Pickup Manager

The Pickup Manager (PM) is an in-process component instantiated per workflow selection attempt. It is responsible for retrieving and filtering idle instance messages from the SQS-based Resource Pool to find suitable warm runners for the requestors (Claim Workers) to fulfill the current workflow's requirements.

The Pickup Manager's core responsibilities are:

Dequeueing Candidate Messages: Retrieving messages from the relevant SQS resource pool queue.
Filtering: Evaluating the dequeued message (whose format is detailed in the Resource Pool documentation) against the requesting workflow’s specific compute requirements (e.g., instance type, usage class, CPU, memory).
Dispatching or Re-queuing:
- ✅ If a message represents a suitable instance, it's passed to a Claim Worker for an attempt to claim the instance.
- ♻️ If unsuitable for the current request, the message is returned to the SQS queue for other workflows.
- ❌ If the message represents an invalid or malformed entry, it may be discarded.

Sequence Diagram: Valid Message

sequenceDiagram
    participant ClaimWorker
    participant PM as "Pickup Manager"
    participant SQS_Pool as "Resource Pool (SQS)"
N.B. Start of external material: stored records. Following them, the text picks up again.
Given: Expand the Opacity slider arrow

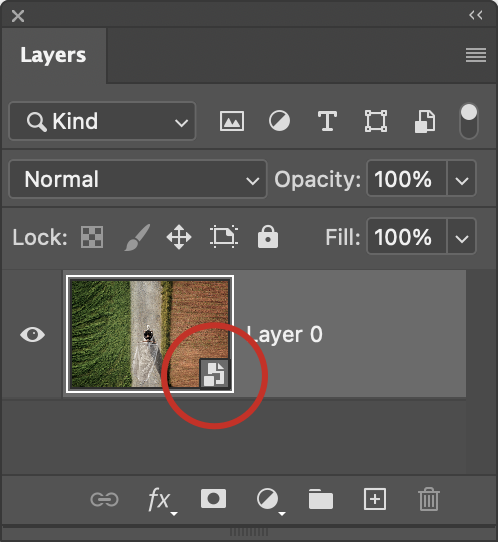Looking at the screenshot, I should (462, 179).
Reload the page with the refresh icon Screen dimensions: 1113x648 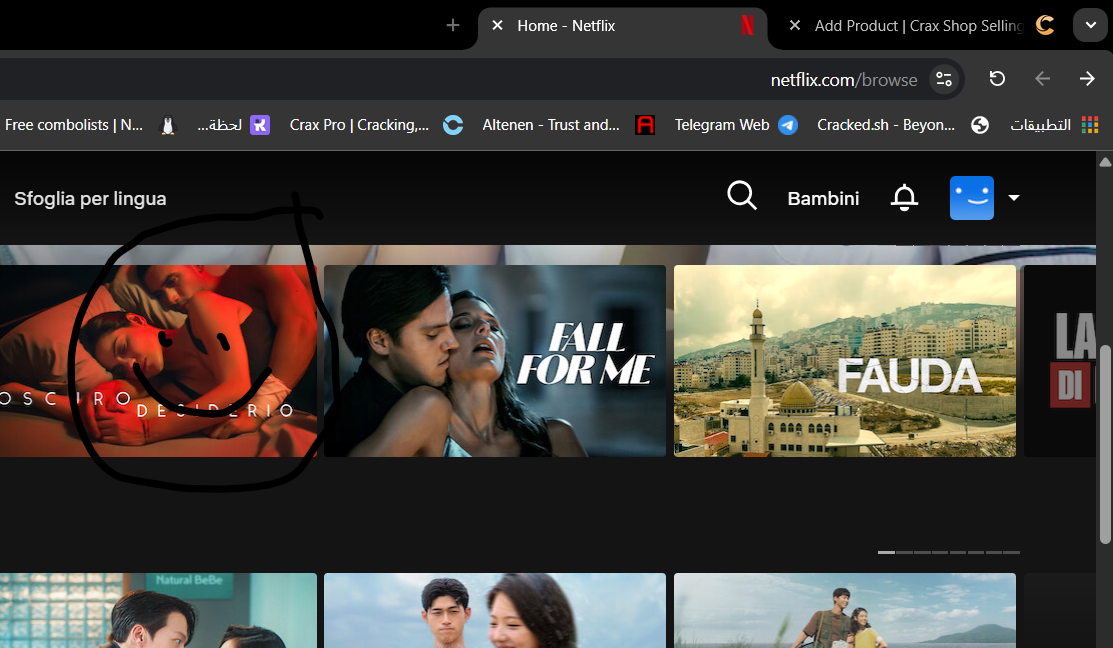997,79
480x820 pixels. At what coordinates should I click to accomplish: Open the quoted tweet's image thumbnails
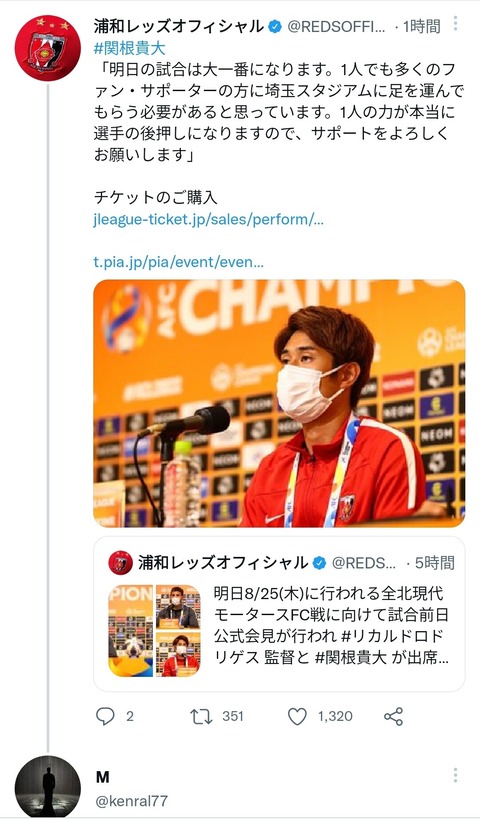click(x=154, y=630)
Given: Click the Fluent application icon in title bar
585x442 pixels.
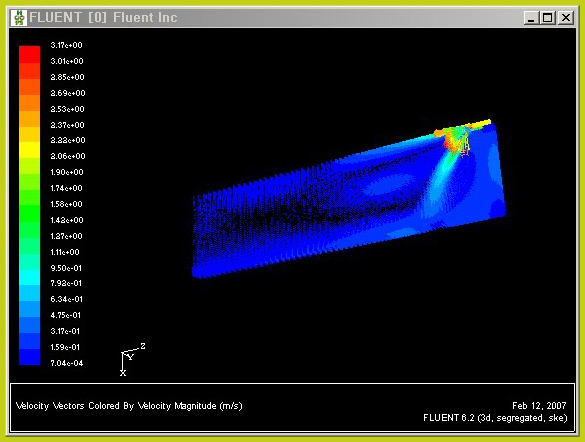Looking at the screenshot, I should coord(19,18).
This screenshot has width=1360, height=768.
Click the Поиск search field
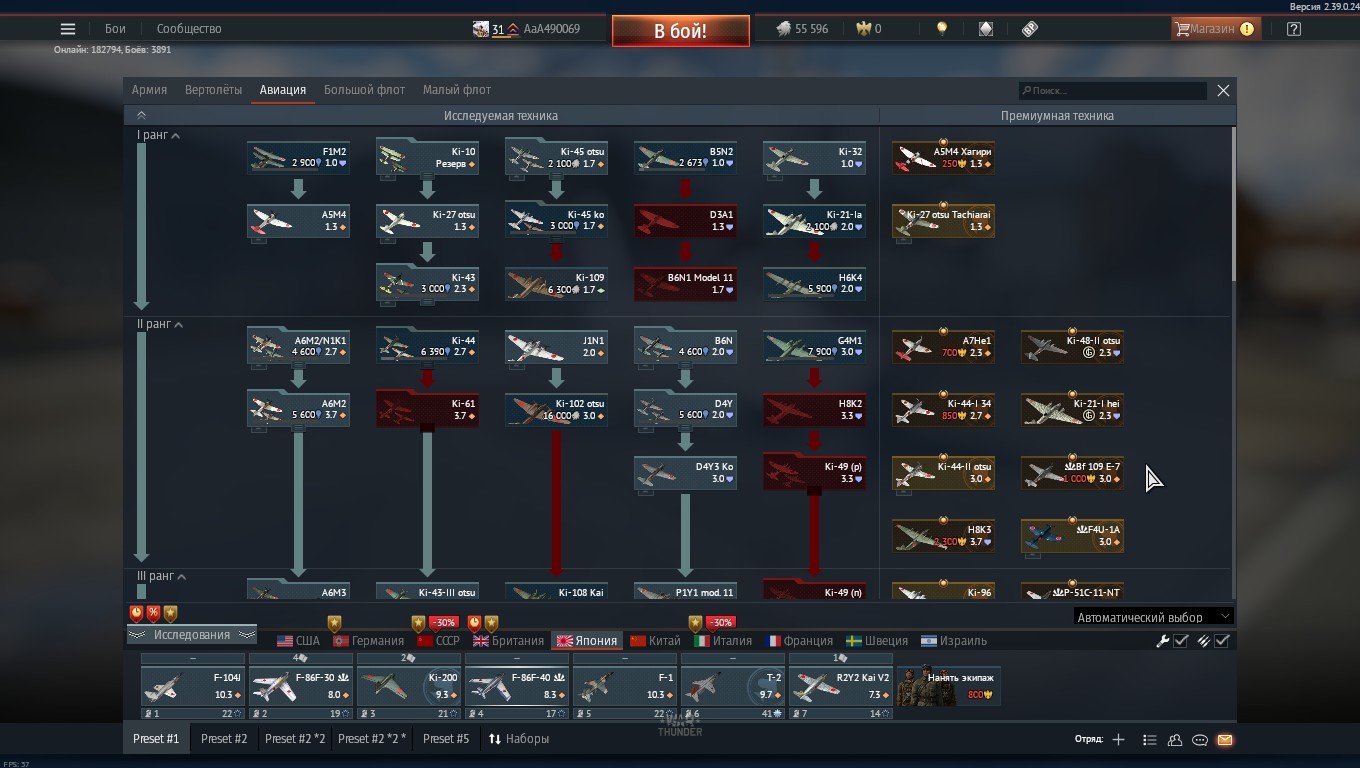click(x=1112, y=91)
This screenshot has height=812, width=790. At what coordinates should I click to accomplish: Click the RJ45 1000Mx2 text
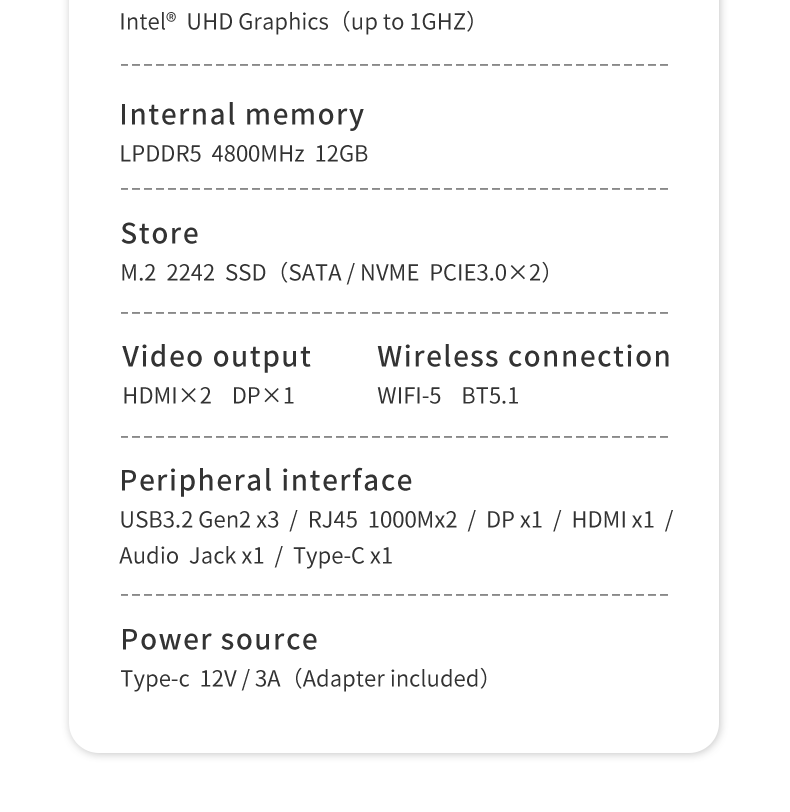pos(383,520)
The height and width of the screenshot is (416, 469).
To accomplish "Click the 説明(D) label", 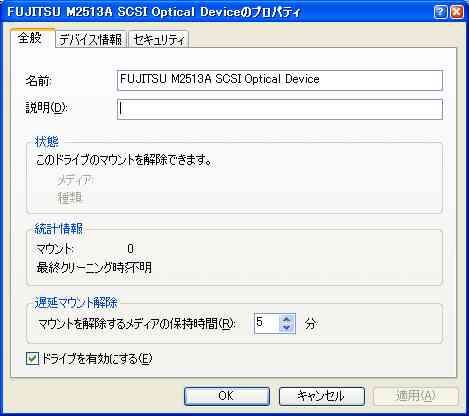I will point(47,108).
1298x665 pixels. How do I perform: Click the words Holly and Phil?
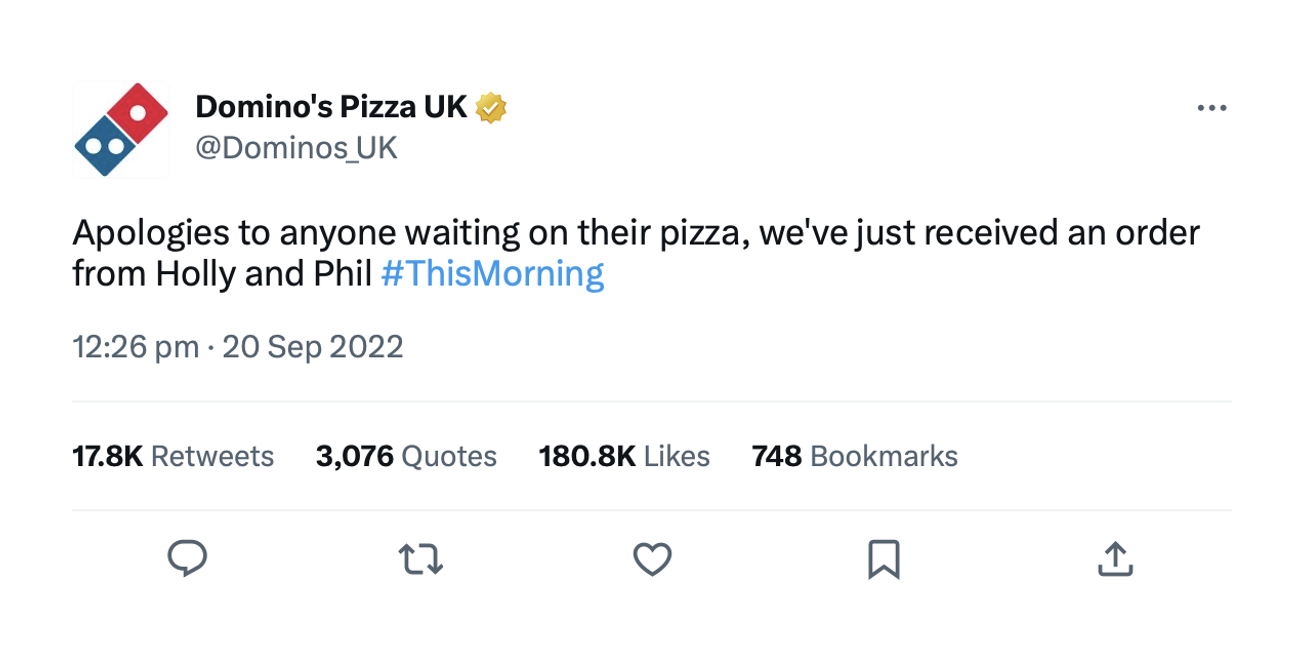(264, 273)
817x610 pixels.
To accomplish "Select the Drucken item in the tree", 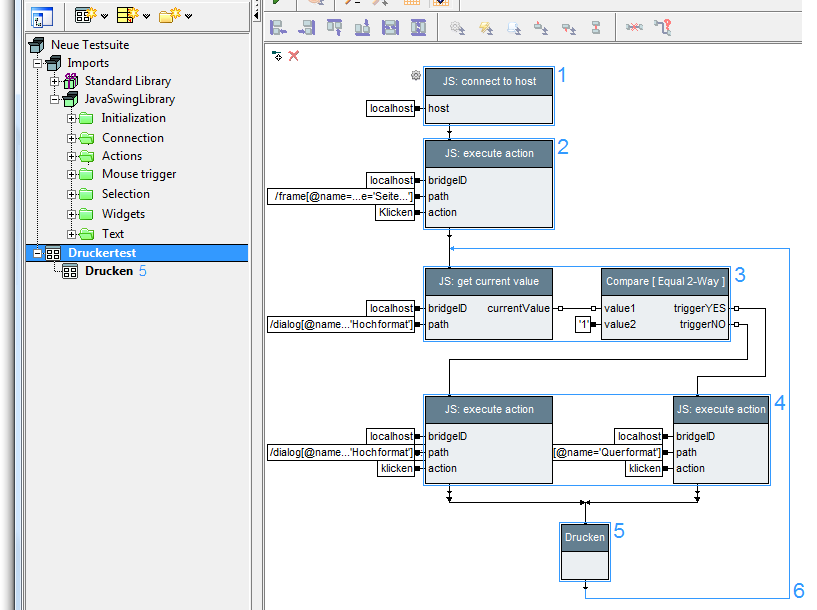I will point(108,271).
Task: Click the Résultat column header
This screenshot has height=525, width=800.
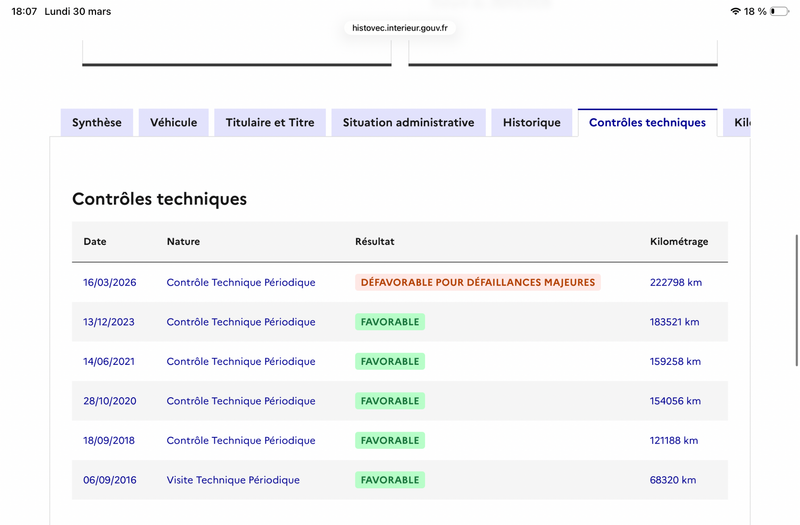Action: [x=375, y=242]
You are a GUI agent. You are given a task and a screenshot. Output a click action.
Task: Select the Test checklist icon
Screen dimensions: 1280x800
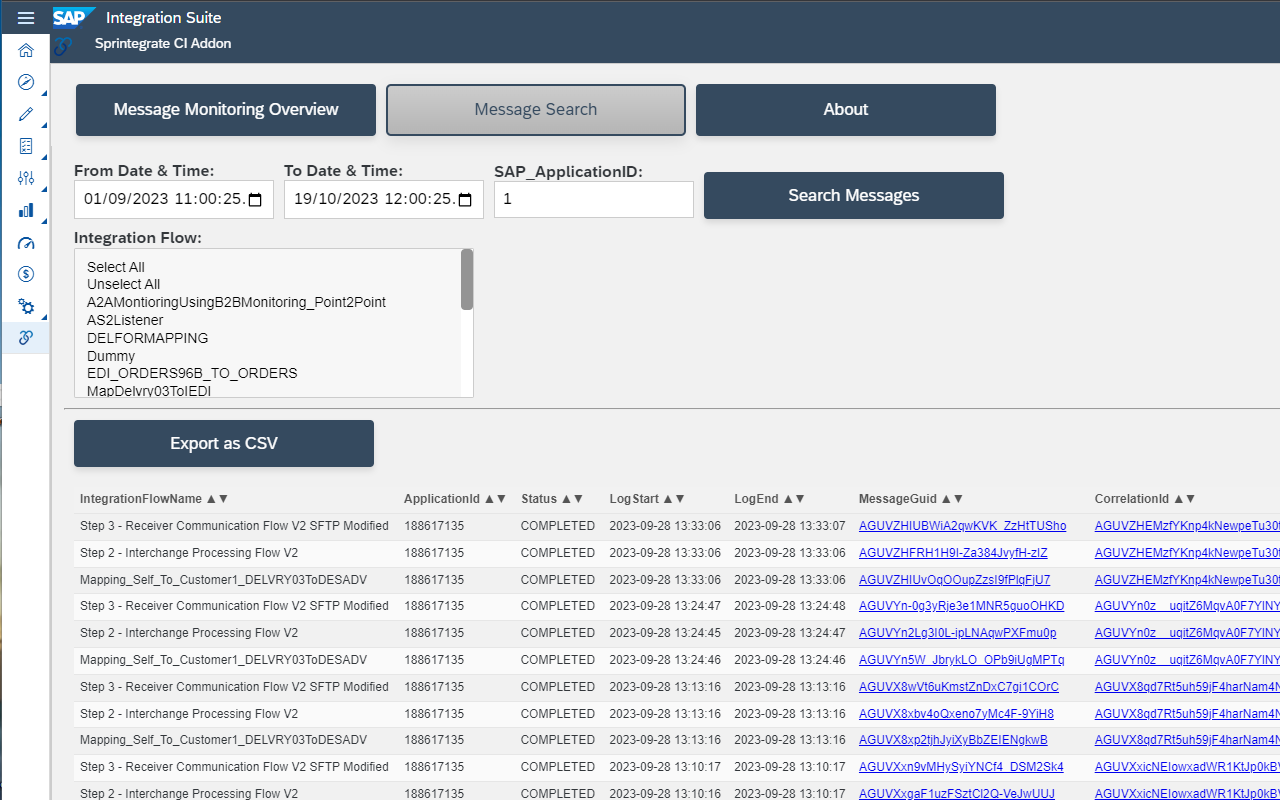(26, 145)
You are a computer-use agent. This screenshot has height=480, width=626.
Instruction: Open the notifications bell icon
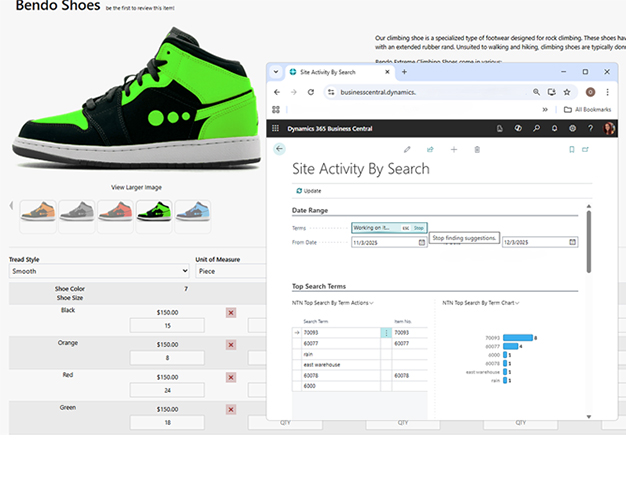click(554, 128)
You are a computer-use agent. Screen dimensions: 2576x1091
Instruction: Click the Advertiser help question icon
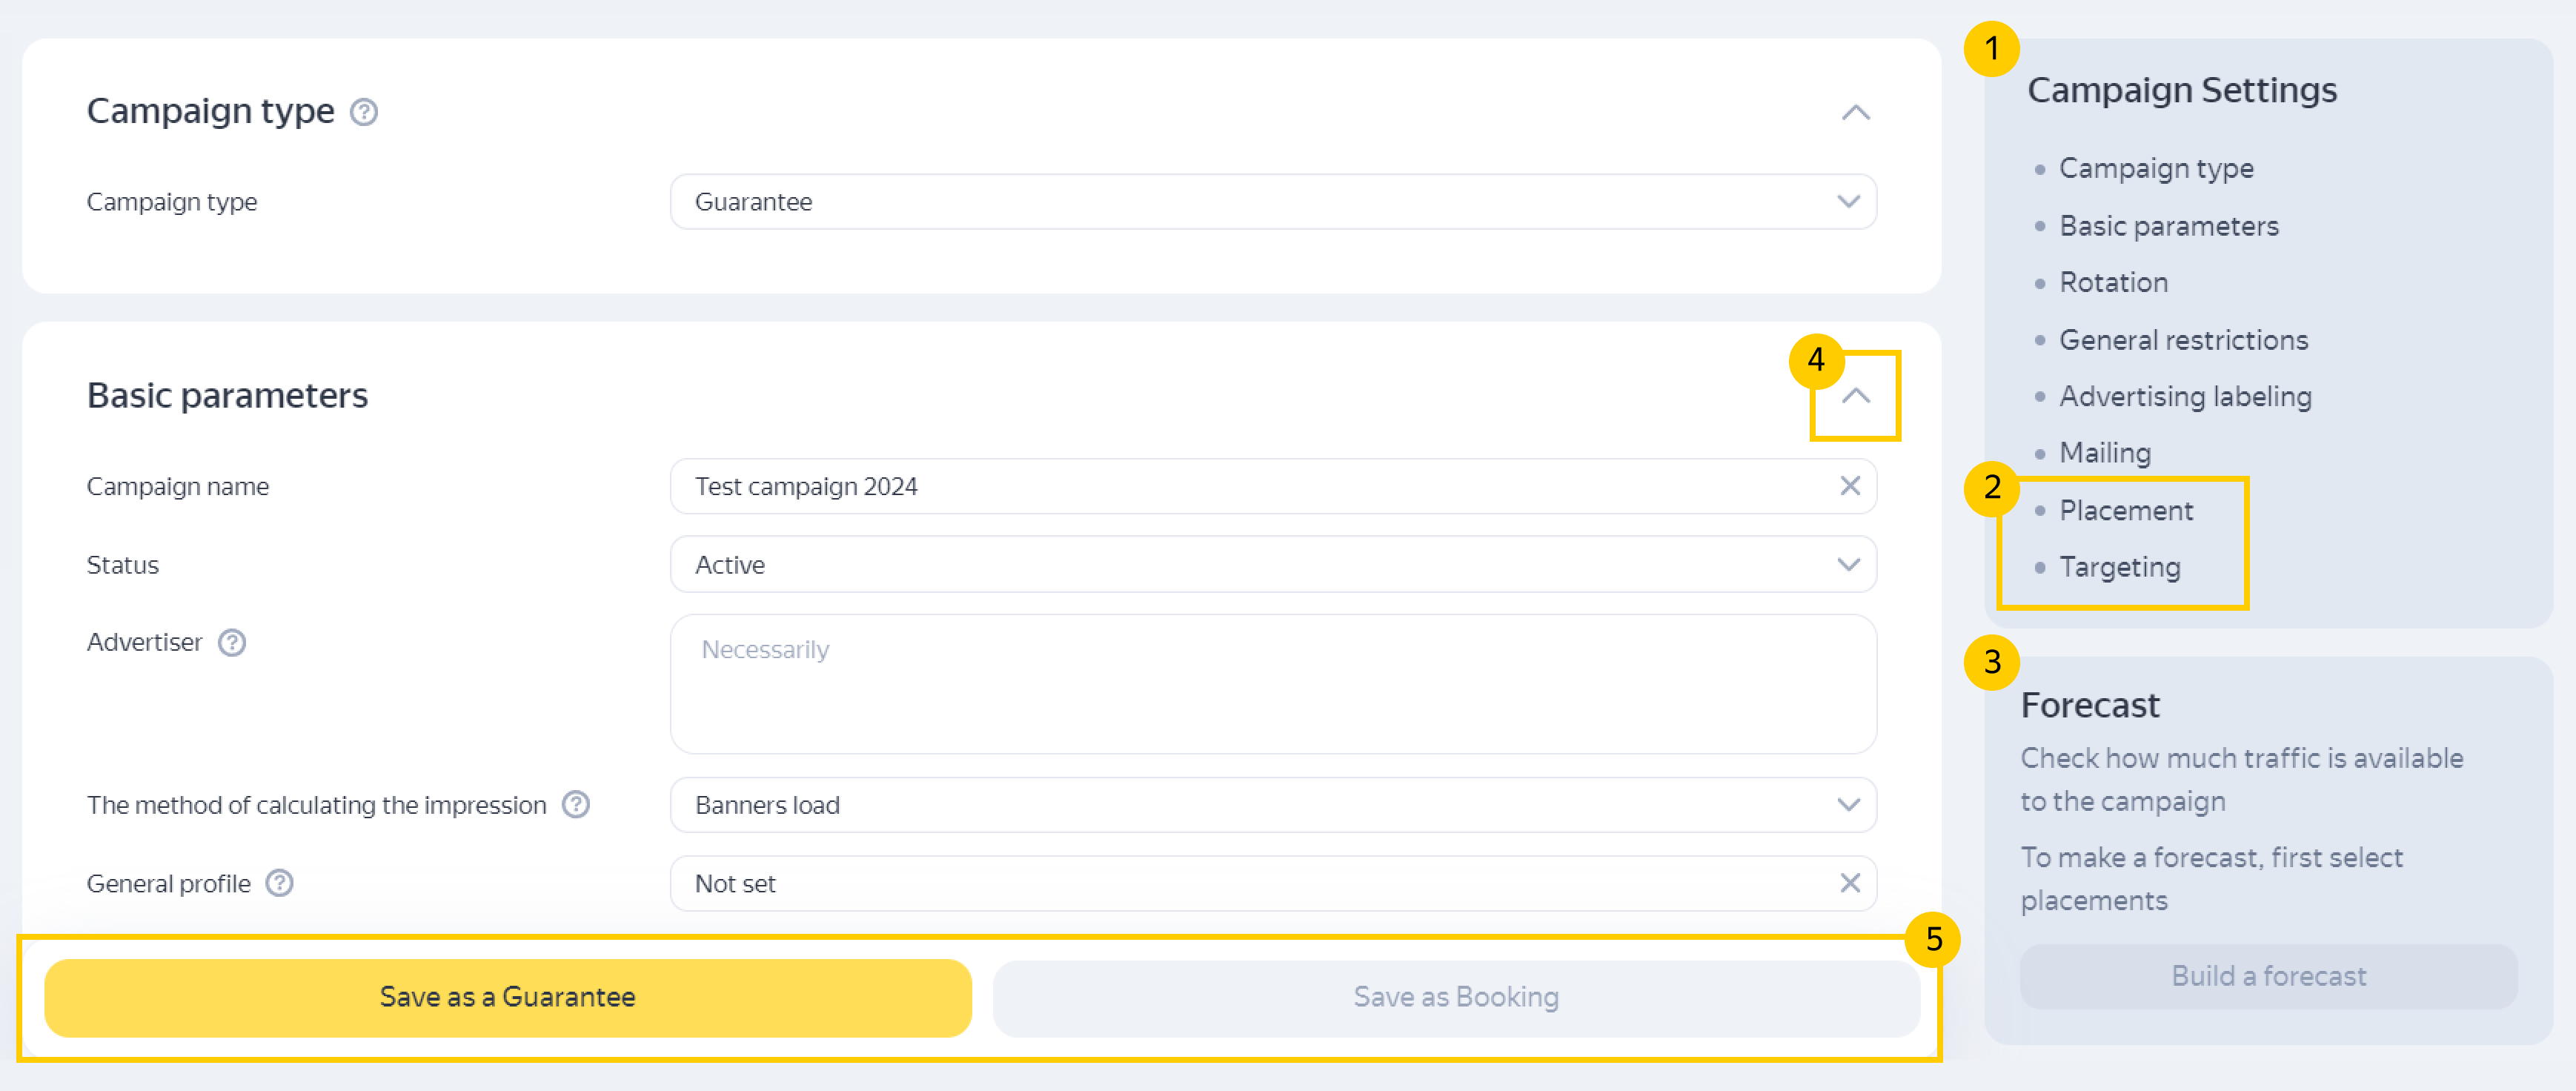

    Note over PM: Intitialized with workflow's compute requirements <br>(resource class, usage class, etc.)
    Note over PM, SQS_Pool: Reference a specific queue from pool. <br> Dedicated queue per resource class
    ClaimWorker->>+PM: Request Instance

    %% Start of the conceptual "loop" for a single successful attempt
    PM->>+SQS_Pool: Dequeue Message
    SQS_Pool-->>-PM: instance_message_data (with instance_id)

    PM->>PM: Check Pickup Frequency (for instance_id)
    %% Happy Path: Frequency is OK

    PM->>PM: Compare instance_message_data.payload vs compute requirements
    %% Happy Path: Message is OK (Suitable)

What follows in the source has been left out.